ZZIPPING around a skating rink, your world enclosed by curving boards, you see only the white surface of the ice, broken perhaps by the blue and red center and offsides lines. But outside in a Vermont winter, you can glide free for miles under the sun and the sky, and on the very best days see through clear ice to the stony bottom of a shallow lake or stream, while chilled fish swim beneath your skates.

Then there's the sound, the rhythmic light scraping of the skates and the cracking of the ice, punctuated by the primal whale-like singing made below the surface as the ice thickens.

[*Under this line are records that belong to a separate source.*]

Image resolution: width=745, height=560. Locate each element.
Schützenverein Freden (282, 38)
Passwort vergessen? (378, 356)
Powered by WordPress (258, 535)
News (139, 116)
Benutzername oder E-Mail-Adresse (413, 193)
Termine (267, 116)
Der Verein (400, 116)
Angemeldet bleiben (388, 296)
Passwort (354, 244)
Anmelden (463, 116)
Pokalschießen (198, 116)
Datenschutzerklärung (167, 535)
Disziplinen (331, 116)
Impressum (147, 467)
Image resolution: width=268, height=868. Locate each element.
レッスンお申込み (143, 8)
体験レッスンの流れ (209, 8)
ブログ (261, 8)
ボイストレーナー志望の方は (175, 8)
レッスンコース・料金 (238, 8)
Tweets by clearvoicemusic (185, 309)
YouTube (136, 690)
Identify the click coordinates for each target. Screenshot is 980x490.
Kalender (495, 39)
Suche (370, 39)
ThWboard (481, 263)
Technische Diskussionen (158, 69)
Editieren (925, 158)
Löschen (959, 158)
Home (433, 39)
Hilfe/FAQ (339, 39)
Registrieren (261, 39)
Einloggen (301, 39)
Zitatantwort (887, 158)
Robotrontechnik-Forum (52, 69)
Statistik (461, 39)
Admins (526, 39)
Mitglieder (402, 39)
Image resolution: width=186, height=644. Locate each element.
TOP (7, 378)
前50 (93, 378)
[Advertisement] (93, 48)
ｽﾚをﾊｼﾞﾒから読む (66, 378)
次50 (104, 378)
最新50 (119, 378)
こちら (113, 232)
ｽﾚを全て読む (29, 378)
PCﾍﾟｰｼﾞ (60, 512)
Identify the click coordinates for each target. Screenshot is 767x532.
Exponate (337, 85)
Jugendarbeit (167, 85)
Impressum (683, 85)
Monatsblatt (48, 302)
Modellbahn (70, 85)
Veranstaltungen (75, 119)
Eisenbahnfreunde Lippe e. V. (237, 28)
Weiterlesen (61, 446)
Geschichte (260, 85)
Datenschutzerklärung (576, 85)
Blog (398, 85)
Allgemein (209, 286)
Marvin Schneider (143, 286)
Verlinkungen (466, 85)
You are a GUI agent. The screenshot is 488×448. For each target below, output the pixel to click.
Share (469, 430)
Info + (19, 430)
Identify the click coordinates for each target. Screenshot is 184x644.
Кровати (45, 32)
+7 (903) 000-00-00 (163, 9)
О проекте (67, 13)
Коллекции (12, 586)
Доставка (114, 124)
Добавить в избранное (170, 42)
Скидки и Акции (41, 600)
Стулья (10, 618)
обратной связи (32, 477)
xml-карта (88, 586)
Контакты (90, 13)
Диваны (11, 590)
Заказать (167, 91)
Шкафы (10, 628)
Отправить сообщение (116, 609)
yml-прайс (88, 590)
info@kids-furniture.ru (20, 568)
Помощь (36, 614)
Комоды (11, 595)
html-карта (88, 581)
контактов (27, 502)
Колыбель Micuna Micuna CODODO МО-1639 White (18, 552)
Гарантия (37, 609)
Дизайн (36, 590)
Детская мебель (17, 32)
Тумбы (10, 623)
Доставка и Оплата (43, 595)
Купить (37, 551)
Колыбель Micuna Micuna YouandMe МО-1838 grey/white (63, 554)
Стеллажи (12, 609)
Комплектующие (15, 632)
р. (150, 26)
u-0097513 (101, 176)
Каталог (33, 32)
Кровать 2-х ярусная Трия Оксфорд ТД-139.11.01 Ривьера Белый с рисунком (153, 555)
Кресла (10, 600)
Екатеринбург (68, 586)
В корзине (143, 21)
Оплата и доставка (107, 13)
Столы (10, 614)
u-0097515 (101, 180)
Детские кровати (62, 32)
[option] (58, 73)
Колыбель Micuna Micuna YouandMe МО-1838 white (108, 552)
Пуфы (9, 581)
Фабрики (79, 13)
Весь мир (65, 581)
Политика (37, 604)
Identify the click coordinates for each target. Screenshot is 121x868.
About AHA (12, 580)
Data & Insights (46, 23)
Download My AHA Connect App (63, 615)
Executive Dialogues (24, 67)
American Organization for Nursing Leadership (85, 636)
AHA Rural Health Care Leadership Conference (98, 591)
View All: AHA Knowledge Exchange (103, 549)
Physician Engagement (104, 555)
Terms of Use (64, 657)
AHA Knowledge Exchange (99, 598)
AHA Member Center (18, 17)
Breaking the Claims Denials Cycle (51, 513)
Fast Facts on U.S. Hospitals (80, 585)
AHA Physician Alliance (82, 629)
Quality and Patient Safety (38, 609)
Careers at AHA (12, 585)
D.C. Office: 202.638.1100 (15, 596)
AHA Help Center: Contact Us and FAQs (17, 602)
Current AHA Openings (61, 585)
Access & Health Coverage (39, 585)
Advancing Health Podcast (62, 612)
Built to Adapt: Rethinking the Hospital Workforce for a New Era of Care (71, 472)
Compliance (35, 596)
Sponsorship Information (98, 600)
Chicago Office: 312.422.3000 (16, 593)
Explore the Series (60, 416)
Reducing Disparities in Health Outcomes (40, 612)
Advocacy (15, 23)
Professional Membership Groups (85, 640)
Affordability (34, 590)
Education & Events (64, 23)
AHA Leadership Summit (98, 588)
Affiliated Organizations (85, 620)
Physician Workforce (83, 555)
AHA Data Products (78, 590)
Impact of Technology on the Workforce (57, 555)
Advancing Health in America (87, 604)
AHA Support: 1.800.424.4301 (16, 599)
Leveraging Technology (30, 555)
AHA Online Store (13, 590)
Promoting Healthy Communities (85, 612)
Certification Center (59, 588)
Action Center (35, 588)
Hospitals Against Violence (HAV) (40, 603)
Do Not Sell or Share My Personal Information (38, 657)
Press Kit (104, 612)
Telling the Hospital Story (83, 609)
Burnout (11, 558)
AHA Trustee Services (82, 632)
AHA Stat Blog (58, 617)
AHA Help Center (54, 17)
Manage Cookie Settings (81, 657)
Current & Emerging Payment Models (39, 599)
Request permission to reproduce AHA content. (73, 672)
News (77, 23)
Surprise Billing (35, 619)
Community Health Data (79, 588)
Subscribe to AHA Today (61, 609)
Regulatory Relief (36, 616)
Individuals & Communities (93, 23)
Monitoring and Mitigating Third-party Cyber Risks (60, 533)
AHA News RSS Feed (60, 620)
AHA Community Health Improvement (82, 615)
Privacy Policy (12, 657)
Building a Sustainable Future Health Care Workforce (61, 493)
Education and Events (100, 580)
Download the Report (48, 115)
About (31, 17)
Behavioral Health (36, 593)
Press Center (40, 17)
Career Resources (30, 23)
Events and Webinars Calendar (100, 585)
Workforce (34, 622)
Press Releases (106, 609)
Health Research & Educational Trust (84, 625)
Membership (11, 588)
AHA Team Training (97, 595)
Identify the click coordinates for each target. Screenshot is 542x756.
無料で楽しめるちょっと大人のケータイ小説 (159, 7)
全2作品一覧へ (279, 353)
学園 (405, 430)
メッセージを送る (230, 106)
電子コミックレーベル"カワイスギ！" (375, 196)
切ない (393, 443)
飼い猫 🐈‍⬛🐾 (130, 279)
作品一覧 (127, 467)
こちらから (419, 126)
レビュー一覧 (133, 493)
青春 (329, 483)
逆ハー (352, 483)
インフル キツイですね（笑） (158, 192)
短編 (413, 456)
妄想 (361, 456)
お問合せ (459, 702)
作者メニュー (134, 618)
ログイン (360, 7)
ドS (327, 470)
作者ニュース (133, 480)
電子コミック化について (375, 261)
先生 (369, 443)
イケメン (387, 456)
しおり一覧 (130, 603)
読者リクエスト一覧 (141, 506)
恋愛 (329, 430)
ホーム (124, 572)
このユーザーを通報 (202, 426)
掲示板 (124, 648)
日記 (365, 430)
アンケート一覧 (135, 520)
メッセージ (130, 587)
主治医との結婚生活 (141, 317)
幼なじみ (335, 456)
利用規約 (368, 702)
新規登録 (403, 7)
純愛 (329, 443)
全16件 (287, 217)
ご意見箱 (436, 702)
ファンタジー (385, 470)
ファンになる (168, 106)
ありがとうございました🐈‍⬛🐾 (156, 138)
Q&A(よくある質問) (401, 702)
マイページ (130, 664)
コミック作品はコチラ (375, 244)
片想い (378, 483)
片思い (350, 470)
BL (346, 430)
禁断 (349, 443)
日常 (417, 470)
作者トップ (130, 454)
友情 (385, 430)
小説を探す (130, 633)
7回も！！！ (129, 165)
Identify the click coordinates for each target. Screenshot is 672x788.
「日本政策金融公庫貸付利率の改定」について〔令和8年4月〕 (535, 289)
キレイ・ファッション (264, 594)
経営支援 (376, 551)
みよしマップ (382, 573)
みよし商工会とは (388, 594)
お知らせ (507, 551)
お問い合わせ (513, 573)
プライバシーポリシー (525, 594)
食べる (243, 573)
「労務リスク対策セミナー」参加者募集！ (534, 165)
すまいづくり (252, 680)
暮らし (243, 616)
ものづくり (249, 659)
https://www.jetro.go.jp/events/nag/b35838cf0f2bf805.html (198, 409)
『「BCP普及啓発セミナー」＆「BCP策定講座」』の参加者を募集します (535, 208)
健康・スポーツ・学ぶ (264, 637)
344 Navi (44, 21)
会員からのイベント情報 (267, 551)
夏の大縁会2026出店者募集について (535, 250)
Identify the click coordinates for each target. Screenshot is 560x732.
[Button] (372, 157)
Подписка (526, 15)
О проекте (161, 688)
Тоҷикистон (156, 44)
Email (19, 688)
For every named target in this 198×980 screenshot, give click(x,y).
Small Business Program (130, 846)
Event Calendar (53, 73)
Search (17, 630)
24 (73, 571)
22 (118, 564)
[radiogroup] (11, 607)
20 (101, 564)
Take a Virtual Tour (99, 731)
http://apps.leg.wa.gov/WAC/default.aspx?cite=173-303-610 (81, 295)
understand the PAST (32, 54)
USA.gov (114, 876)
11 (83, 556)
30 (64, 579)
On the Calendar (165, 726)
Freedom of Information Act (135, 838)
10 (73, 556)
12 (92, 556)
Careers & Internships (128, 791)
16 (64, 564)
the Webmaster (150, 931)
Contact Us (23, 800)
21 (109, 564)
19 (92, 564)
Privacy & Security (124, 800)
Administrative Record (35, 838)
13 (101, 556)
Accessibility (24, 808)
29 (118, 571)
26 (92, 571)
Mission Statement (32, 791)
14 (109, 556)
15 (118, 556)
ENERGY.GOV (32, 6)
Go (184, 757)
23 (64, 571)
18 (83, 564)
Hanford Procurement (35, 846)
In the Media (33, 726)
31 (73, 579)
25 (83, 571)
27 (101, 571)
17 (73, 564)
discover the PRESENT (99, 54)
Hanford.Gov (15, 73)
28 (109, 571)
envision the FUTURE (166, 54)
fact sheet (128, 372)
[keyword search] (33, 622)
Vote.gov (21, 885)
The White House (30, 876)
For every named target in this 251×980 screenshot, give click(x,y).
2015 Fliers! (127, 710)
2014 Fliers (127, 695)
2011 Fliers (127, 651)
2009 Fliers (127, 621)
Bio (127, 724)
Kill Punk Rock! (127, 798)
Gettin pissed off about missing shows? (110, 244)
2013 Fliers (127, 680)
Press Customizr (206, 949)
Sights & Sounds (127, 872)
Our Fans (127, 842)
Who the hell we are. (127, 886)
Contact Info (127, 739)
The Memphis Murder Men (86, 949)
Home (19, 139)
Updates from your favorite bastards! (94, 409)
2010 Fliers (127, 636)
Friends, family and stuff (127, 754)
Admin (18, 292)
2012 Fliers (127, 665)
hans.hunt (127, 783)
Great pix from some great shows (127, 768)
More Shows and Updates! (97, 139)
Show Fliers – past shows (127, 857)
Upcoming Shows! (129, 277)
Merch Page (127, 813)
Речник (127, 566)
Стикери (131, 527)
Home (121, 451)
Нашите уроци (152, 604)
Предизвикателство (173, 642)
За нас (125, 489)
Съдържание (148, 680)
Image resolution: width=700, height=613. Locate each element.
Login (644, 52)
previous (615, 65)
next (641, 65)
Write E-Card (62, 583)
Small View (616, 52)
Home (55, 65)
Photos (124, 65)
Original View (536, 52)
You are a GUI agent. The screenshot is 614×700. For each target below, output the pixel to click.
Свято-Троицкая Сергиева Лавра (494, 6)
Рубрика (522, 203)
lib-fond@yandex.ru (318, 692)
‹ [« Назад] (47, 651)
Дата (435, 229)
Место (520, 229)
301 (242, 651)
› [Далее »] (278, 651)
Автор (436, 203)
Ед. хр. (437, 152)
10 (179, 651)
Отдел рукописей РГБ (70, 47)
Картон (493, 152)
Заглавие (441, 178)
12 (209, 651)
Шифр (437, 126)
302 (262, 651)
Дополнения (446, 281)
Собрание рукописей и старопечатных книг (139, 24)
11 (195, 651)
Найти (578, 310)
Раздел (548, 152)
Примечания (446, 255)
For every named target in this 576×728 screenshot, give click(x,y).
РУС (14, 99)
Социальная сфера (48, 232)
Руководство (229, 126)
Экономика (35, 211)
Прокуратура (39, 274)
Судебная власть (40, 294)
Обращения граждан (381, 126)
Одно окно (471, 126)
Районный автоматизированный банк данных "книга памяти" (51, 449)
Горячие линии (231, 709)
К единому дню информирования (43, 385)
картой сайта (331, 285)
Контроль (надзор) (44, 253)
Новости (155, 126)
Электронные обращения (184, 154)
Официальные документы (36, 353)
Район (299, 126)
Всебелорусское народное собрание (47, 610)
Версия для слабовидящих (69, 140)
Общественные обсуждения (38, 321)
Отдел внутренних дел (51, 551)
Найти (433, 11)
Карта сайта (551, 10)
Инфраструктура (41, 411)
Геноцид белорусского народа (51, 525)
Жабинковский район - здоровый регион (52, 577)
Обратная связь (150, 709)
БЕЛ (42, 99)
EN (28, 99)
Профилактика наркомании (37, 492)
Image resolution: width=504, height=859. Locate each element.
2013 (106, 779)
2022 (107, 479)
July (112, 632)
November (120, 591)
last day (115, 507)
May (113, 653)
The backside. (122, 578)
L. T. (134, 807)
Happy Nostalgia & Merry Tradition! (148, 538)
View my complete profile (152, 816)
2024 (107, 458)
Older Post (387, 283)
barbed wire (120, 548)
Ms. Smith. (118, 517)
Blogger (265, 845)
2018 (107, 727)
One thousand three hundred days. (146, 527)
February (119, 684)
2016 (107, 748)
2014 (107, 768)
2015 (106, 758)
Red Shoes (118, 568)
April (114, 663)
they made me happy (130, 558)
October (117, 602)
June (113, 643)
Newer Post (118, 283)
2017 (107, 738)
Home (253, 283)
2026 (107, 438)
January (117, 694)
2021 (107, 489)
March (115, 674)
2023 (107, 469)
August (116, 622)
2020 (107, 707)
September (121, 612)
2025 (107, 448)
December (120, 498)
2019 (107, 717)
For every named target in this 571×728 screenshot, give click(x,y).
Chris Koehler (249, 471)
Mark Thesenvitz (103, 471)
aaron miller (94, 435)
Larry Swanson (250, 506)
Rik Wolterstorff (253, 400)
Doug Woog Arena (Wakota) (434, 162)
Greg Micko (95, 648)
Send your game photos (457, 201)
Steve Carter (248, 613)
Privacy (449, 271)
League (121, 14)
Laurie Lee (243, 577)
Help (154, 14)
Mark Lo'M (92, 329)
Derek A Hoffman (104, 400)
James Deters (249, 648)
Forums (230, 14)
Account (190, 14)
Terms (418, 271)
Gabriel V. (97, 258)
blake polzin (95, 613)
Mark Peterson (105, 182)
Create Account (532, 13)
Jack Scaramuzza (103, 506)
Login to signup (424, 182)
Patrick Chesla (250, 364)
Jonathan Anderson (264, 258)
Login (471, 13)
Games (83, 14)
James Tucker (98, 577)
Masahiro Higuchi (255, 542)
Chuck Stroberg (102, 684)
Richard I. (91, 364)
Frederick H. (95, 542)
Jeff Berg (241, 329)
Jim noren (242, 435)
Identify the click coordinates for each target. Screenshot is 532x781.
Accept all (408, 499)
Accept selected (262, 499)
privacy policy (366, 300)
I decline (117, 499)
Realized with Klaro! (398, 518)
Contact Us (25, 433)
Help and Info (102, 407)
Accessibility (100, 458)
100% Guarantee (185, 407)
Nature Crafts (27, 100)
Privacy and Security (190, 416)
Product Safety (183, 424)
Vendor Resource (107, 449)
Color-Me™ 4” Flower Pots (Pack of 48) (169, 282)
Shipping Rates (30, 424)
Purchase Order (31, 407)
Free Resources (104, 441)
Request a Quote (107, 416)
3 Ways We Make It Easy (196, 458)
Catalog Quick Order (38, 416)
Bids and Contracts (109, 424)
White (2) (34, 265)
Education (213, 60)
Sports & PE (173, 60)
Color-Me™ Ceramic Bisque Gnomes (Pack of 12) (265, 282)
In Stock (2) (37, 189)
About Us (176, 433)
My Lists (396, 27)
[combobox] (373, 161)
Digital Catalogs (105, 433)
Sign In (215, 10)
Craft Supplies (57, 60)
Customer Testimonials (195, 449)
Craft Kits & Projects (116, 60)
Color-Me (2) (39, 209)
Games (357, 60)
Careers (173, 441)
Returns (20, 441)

But these days, few people skate on nature's ice, free from shuffling crowds and Zamboni breaks. Rob Multerer, who tracks skating trends as director of marketing at the Pettit National Ice Center in Milwaukee, a huge indoor Olympic training center that is also open to public skating, estimated that even in the Midwest, where northern lakes stay hard-frozen for months, 90 percent of skaters now learn indoors, free of weather worries. At Pettit, 10,000 skaters took to the public rinks in just the few days from Christmas through New Year's weekend.

But a growing number of skaters are heading outside — helped by European skates just finding their way to this country — for what one enthusiast calls wild skating. One weekend last month, nearly 100 people zoomed, arced and glided around Lake Morey in central Vermont, about 50 of them on a racing oval and others on their own leisurely trajectories nearby or heading out on a two-mile trail, established as safely thick and skatable, down the length of the lake.

It was early in the season, and a day's worth of rain followed by colder temperatures had frozen into a thick sheet — the coveted black ice: smooth, glassy and disconcertingly transparent, and free of snow on top. Twigs and leaves showed clearly below the surface, suspended in the ice. Close to the lake's edge, branches jutted from the smooth surface, a sort of deep-freeze driftwood.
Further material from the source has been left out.